Gregor: Selbstverständlich würde ich das nicht machen. 29 Jahre lang träume ich davon, meine Musik zu machen und du musst ja auf ner Bühne stehen. Das schöne ist, ich komm mir jedes Mal vor wie son lebendiges Kino. Ich komm da raus, ich bin aber so wie ich bin und kann einfach mit dieser Art Leute begeistern, oder dass ich so jedem der Leute sein individuelles Päckchen mitgeben kann. Die stehen da und die Leute schreien sich den Arsch ab und zwei Minuten später hat der Barkeeper Angst ne Flasche mit Kohlensäure aufzumachen, weil er denkt das wär jetzt zu laut. Ich werd dann halt einfach noch leiser als ich jetzt schon bin, so akustisch wie möglich. Das ist der Hammer, wenn du noch leiser wirst, wie die Leute reagieren, das ist so n ganz tolles Gefühl, Augen zu machen - Wahnsinn! Du weißt, dass 500 Leute vor dir stehen, aber du hörst es nicht.

Weil es auch authentisch ist?
Gregor: Ich halte es einfach für schwierig, wenn Leute was aufgesetzt bekommen, was nicht so unbedingt zu ihnen passt. Wenn sie damit zurecht kommen - supergeil! Wenn sie den Song toll finden: machen, machen! Aber wenn sie sich nicht wohlfühlen, bitte nicht auf ne Bühne stellen.

BackstageDas ist auch der Eindruck, den ich bekam als ich deine CD hörte: das ist authentisch, ehrlich, kommt von innen...
Gregor: Ich müsste Authentizität - das ist n ganz komisches Wort - erst nachgoogeln. Vielleicht kommt's aus dem Griechischen?

Machst du eher Auftritte als Singer / Songwriter oder hast du ne feste Band dabei?
Gregor: Es gibt quasi zwei verschiedene komplette Bands, damit wir das mit den Terminen hinkriegen. Ich hab die alten Jungs von früher mit eingebunden habe.

Ach ja, die Band Meyle.
Gregor: Genau! Bis auf den Schlagzeuger, der bei vielen Fernsehgeschichten mit dabei ist am Wochenende. Da gibt's immer ganz gut Kohle, da kann der seine Familie ernähren. Bei den Livegeschichten da gibt's halt zwei komplette Bands. Ich bin da sehr stolz drauf weil da so die Champions League am Start ist und ich kann beides machen: schließ nicht aus, dass unglaublich tolle Musiker mit mir spielen wollen - auf der andern Seite sind die alten Jungs mit dabei, die fleißig geübt haben, genauso wie ich auch. Ich bin mit beiden genauso gern unterwegs, neue Freunde, alte Freunde, es ist völlig egal. Es funktioniert blind, obwohl es teilweise Leute sind, die ich noch nicht so lange kenne.

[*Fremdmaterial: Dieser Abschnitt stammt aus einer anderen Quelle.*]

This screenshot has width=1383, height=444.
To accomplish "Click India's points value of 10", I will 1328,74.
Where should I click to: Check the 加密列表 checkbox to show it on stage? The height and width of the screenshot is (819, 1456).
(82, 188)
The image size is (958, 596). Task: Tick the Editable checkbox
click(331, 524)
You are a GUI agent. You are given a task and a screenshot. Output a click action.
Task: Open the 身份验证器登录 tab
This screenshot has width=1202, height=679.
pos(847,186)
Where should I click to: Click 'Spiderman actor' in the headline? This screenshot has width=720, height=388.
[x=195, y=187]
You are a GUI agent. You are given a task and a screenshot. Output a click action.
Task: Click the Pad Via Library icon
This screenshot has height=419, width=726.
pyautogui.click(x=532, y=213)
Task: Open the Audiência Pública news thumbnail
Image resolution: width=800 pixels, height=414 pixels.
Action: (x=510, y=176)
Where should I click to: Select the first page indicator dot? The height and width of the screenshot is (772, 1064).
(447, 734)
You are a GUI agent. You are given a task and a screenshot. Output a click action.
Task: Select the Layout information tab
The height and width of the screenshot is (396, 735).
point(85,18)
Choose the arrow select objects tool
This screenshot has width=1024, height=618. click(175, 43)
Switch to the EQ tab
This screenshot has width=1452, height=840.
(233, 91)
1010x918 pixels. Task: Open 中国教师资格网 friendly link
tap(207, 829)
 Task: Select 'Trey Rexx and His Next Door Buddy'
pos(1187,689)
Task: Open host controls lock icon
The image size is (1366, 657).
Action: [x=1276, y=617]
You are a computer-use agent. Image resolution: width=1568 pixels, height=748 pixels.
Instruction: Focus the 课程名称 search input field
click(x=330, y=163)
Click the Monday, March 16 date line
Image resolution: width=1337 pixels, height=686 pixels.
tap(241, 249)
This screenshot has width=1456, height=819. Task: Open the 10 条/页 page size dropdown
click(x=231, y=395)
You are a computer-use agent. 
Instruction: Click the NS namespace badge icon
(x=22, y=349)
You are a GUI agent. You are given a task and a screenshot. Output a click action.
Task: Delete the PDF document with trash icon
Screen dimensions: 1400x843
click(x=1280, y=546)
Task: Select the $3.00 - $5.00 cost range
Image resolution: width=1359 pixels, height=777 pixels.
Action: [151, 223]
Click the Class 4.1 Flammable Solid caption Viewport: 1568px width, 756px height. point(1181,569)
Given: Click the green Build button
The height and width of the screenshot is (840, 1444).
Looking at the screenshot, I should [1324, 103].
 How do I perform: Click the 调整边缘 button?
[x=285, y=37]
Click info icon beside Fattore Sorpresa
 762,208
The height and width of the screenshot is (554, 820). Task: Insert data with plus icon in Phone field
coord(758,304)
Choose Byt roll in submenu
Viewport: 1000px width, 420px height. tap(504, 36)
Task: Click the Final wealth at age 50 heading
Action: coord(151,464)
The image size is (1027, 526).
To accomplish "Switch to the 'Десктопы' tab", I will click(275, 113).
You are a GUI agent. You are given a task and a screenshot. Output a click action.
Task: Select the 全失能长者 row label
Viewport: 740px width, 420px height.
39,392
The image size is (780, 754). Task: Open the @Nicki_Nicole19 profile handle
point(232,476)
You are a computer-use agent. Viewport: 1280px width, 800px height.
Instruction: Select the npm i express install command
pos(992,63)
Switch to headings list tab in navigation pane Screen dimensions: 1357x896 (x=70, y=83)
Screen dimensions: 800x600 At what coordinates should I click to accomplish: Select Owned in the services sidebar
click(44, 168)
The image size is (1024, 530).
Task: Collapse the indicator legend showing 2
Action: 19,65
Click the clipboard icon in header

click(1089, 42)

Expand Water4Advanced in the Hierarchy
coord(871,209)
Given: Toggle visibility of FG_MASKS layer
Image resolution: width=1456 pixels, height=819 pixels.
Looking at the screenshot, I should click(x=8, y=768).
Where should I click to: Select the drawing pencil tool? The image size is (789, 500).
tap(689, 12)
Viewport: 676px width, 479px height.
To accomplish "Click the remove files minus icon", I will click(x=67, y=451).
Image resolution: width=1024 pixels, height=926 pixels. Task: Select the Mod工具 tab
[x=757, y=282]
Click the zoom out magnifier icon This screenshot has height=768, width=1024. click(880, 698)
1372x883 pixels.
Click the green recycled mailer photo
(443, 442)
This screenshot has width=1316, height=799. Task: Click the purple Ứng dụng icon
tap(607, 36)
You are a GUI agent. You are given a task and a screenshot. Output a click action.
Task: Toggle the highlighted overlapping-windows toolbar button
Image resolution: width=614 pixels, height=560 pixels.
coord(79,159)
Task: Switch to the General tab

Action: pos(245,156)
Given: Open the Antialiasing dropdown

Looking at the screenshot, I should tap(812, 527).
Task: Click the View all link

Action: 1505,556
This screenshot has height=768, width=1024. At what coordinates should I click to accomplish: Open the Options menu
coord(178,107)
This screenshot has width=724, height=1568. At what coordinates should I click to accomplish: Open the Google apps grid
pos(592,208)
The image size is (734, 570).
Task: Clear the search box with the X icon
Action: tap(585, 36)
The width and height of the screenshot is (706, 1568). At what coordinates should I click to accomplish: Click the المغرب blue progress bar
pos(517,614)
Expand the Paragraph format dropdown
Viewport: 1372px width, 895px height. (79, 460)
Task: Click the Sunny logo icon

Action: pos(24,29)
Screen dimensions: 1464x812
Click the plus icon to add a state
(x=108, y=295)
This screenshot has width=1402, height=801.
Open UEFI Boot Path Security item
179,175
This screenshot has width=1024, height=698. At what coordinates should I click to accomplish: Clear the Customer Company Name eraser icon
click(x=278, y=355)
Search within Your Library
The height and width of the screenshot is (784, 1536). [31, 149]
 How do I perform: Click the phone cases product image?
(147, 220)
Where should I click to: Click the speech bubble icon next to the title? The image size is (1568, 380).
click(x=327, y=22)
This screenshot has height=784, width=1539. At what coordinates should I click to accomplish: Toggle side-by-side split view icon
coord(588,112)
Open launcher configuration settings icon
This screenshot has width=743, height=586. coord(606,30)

Bleibt es denn zukünftig das Genre Balladen?
Gregor: Das Album ist jetzt fertig. In den zwei Jahren, das muss man sich so vorstellen, das ist so kurz vorm Ausbruch entstanden. Jetzt war der Ausbruch da und jetzt müssen wir nicht mehr auf irgendne Art und Weise drauf rumhacken, dass nichts passiert mit einem selbst. So "in the middle of life"... Was machste jetzt? Machste deinen alten Job, den du 12 Jahre gemacht hast weiter, bleibst aber nicht in Deutschland, geht nach Südafrika, oder versuchste mit Mucke noch mal was?

Wieso Südafrika?
Gregor: Weil's einfach komplett woanders ist, und weil's n unglaublich schönes Land ist, und weil ich für die südafrikanische Regierung gearbeitet hab während der WM. Die haben mich gefragt, ob ich nicht Lust hätte, für die Schulung machen wollte. Das hätt ich sehe gerne gemacht, weil die Menschen dir da einfach unglaublich dankbar sind, wenn du ihnen was beibringst. Und von denen kannste immer noch so viel schöne Sachen lernen.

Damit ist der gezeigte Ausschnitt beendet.